Lysa sintió en la boca el sabor antiguo de las respuestas evasivas. Podía decir que el rito no es ni verdadero ni falso, que es herramienta y no confesión, que el gesto se alimenta de intención y de memoria. Podría corregir la postura de Rowena, articular el ritmo de las manos, marcar la respiración. Pero la respuesta que le venía a la lengua era otra: una que la obligaba a exponerse. Y eso la hizo retroceder un paso interior.
—No es la vela la que nos dice si algo es verdadero —contestó Lysa por fin—. Ni la palabra. Son los cuerpos los que terminan mintiendo o diciendo la verdad. ¿Lo sabes?
Rowena cruzó las piernas con nerviosismo; sus dedos jugueteaban con el borde del paño. Había en ella una mezcla extraña: la disciplina de quien aprende y la intranquilidad de quien investiga. Tenía imperfecciones que se notaban —los dedos tensos, las pausas mal medidas, la ligera inclinación de la cabeza que delataba prisa por terminar—, y, al mismo tiempo, tenía una curiosidad que no encajaba con la sencillez del ritual repetido. Lysa lo vio como quien ve una grieta en una pared: peligrosa, pero también prometedora.

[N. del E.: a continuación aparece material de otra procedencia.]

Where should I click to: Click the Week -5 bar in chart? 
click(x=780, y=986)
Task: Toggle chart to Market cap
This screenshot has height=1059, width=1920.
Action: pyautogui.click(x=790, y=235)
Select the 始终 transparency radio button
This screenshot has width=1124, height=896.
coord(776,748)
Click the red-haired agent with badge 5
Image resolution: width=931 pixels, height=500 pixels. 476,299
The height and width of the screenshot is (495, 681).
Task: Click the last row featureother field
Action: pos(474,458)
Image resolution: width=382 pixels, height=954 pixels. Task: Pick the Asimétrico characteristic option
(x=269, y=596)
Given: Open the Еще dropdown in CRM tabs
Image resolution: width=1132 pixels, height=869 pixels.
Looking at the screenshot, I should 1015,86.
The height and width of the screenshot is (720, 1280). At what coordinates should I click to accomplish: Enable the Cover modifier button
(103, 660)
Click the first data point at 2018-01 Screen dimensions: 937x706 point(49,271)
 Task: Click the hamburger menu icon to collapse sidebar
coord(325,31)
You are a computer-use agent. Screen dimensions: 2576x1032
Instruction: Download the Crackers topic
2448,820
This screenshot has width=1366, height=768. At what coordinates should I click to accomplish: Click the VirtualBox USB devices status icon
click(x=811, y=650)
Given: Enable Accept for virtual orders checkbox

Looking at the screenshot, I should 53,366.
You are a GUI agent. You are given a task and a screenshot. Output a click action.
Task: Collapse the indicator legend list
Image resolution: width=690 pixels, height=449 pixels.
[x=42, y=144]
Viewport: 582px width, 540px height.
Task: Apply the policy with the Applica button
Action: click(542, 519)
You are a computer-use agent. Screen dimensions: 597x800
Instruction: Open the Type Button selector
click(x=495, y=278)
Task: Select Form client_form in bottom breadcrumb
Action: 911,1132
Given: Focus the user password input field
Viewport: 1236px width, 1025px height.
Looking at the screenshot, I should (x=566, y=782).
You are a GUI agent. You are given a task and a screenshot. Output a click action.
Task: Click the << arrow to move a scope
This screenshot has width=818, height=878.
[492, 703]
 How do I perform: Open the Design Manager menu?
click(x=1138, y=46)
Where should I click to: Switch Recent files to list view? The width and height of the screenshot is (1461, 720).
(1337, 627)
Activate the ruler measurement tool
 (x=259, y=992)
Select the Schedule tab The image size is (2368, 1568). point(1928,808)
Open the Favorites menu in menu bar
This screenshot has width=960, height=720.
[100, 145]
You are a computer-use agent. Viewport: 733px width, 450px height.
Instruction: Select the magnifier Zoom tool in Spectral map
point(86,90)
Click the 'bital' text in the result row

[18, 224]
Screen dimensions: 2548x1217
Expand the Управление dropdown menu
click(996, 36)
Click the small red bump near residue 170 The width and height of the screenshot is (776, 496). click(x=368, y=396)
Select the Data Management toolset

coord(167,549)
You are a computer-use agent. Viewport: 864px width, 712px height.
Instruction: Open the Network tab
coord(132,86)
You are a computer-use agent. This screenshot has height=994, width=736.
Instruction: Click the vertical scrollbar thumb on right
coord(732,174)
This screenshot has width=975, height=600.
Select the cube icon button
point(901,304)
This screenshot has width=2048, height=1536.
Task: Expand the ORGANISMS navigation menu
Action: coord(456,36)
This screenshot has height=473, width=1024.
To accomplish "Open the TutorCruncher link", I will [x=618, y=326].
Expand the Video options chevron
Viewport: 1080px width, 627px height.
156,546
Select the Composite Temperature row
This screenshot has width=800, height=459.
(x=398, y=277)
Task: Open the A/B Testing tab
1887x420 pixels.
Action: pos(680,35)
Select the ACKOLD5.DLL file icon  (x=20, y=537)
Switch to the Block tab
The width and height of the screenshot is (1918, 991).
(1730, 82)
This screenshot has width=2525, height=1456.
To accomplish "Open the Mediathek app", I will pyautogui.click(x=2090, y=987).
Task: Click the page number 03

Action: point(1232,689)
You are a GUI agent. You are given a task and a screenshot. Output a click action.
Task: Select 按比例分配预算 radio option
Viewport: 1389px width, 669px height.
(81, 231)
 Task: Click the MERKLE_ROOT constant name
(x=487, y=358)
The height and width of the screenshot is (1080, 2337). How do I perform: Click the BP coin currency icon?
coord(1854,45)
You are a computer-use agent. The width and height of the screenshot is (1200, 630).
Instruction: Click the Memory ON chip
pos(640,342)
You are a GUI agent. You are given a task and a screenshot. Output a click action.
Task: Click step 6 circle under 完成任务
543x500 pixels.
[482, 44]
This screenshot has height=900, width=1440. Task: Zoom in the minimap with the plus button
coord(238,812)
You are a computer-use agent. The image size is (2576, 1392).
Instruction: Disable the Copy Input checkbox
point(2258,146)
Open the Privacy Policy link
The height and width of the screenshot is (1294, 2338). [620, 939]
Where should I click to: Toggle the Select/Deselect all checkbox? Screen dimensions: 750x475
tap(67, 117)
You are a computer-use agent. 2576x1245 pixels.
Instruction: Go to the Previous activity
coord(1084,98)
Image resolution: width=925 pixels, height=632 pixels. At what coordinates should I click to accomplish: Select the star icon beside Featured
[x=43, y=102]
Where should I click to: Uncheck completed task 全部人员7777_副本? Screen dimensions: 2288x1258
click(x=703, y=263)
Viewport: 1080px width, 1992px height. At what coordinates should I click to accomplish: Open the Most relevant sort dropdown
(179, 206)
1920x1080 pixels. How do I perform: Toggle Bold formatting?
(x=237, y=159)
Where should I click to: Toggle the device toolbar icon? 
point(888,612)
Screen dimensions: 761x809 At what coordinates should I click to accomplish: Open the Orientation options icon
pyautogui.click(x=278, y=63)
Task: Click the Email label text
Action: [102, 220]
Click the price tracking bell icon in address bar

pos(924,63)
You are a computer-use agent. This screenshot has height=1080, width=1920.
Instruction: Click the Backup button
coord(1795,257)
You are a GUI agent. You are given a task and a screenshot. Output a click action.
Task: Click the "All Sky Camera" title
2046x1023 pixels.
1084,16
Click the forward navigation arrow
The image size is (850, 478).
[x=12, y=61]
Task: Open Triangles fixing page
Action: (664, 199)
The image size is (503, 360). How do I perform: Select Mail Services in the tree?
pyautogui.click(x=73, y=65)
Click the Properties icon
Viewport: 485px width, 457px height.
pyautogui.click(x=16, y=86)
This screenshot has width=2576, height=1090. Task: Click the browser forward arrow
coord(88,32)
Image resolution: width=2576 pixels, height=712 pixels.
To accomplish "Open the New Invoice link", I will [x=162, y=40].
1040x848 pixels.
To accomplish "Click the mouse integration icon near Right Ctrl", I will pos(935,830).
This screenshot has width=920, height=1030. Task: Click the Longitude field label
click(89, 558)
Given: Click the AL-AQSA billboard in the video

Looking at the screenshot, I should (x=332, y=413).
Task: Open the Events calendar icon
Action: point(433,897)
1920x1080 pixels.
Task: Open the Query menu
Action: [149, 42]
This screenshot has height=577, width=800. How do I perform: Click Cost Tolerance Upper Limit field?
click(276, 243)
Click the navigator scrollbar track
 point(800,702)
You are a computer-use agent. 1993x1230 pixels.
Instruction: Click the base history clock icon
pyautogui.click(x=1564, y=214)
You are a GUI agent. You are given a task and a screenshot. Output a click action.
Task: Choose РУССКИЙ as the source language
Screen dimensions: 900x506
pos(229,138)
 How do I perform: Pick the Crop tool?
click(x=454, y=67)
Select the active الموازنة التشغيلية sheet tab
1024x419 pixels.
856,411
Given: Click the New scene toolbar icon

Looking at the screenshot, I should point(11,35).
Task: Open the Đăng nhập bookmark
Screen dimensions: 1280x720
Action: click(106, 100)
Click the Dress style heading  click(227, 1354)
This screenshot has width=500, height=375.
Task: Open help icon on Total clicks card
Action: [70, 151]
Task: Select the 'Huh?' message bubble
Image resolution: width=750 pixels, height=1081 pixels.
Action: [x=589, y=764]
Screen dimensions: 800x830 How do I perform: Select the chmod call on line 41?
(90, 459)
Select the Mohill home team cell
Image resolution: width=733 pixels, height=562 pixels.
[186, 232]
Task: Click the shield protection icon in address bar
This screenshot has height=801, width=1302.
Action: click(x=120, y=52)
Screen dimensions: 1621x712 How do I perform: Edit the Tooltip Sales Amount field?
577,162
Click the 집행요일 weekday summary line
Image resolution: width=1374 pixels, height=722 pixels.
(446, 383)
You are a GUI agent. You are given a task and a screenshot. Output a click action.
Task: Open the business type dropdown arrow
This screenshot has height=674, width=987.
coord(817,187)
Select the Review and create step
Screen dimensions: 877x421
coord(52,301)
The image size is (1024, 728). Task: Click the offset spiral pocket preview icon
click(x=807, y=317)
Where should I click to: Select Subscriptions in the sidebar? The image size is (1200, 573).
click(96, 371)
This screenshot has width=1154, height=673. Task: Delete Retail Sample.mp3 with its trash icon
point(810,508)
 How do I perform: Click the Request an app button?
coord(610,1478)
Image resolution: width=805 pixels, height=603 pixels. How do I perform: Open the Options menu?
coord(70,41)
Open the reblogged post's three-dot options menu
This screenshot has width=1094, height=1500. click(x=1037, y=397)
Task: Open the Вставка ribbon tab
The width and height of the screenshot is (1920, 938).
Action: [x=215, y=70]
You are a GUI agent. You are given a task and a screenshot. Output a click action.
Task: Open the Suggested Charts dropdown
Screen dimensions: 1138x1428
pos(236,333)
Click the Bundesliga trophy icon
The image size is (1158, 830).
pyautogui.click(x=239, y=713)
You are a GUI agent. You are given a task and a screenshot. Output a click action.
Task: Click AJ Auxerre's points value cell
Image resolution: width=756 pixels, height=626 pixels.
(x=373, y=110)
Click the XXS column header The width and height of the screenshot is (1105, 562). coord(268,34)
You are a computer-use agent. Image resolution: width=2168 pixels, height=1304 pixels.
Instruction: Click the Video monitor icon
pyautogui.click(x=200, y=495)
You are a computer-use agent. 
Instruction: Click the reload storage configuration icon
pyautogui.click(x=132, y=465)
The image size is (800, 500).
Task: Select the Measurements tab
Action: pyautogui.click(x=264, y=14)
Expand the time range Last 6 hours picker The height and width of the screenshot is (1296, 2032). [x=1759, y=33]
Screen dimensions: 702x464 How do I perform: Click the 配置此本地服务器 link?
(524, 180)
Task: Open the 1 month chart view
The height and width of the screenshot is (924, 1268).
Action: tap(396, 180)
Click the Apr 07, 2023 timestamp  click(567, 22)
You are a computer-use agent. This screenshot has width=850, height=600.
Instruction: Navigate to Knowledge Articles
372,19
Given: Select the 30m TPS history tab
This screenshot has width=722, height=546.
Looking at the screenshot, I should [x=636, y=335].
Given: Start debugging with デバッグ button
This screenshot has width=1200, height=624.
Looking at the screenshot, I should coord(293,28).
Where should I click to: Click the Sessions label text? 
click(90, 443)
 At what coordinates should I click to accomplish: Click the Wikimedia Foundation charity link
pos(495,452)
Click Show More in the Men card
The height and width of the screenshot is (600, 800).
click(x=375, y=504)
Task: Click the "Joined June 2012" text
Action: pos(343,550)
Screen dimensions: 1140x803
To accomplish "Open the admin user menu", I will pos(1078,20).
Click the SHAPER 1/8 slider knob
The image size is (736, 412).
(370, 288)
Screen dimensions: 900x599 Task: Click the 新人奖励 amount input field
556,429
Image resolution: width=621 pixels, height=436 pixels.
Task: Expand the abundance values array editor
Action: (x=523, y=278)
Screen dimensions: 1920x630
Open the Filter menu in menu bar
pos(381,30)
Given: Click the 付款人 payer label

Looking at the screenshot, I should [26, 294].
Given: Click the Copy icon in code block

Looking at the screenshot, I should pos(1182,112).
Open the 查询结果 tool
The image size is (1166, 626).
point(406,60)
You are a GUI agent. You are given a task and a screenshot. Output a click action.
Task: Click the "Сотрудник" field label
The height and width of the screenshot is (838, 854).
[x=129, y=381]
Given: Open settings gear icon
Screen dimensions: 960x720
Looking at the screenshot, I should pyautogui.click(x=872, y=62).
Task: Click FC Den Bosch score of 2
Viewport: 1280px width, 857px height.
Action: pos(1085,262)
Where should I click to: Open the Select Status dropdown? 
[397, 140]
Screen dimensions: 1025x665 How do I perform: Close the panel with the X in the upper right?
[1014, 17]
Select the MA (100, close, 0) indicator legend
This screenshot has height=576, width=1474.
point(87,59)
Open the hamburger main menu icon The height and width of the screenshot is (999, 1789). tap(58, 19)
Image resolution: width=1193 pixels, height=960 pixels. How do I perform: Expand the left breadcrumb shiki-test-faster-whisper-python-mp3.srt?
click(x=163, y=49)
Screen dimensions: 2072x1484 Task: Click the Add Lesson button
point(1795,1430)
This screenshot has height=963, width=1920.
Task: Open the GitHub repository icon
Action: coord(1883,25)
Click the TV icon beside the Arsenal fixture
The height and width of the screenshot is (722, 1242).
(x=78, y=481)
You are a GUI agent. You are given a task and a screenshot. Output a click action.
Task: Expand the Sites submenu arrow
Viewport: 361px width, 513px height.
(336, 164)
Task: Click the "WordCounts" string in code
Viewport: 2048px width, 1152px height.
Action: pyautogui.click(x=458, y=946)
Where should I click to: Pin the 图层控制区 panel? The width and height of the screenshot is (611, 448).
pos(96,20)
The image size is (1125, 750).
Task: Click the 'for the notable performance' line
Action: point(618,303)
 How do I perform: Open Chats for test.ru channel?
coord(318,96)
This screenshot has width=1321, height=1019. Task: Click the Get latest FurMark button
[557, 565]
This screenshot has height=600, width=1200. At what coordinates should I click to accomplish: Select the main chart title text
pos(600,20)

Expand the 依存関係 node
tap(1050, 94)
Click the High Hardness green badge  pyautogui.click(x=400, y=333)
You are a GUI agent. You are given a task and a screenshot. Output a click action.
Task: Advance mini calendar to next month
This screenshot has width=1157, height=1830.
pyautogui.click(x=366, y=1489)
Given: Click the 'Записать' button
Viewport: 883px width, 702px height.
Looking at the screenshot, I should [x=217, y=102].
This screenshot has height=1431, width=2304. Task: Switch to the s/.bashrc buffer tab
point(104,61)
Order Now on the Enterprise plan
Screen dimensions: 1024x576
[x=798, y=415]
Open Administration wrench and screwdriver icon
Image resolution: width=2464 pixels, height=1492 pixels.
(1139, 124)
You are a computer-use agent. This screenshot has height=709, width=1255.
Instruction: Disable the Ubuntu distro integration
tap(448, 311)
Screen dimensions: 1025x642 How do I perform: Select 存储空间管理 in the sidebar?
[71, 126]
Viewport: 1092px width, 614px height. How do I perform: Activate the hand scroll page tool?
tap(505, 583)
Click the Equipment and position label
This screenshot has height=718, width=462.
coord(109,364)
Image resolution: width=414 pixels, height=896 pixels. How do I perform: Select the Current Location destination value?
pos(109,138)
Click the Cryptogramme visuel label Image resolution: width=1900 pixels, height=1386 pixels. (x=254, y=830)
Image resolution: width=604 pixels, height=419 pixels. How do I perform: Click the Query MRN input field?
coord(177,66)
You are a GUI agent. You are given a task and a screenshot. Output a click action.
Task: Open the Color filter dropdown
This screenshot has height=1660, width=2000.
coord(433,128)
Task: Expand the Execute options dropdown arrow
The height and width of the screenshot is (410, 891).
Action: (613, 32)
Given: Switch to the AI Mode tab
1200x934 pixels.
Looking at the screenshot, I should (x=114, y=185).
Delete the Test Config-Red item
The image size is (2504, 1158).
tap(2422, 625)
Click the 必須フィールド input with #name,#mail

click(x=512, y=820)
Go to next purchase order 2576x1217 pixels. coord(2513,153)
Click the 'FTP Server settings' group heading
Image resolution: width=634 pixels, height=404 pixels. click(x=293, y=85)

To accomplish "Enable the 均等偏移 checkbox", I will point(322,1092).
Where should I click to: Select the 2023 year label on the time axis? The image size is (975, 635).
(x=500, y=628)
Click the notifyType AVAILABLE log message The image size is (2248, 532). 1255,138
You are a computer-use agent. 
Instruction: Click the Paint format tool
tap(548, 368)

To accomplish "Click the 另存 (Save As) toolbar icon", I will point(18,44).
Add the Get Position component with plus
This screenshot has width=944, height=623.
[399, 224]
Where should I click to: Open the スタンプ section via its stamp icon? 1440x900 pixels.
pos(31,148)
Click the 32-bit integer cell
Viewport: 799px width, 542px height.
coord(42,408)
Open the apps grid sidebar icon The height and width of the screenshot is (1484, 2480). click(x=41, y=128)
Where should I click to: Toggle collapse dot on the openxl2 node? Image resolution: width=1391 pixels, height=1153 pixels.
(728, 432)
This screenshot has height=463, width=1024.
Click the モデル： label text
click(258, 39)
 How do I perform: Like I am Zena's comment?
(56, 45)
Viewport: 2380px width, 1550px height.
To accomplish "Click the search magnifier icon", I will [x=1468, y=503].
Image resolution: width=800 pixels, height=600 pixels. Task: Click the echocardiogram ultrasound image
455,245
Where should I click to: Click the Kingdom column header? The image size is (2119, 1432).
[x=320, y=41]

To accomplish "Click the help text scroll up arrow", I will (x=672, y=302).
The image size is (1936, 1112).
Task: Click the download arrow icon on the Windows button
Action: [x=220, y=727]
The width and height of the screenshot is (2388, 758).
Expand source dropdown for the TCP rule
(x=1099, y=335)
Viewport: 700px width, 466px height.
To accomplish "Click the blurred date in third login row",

—Hermana —dijo Rowena, bajando la voz—. ¿Cómo sabe la persona si está fingiendo?
Lysa se permitió una sonrisa que no llegó a sus ojos. En su juventud habría respondido con un libro o una parábola. Ahora respondió con una confesión pequeña, apenas un trozo de verdad.
—Cuando finges, lo notas en la lengua. La palabra se te hace extraña, como si no te perteneciera. O lo sientes en los hombros: se tensan, como si tuviéramos miedo de que el papel se desarme. Y a veces —añadió, con voz casi inaudible—, lo ves en la mirada ajena. Hay quienes disimulan tan bien que te engañan a ti, pero nunca a sí mismos.
Rowena tomó la vela entre las manos, con el miedo a romper el silencio impecable del patio. La sostuvo, la examinó como una pregunta que de pronto tenía textura. No la encendió. La dejó oscura, y su respiración pareció alinearse con la de Lysa, una respiración pausada y atenta que se convertía en examen.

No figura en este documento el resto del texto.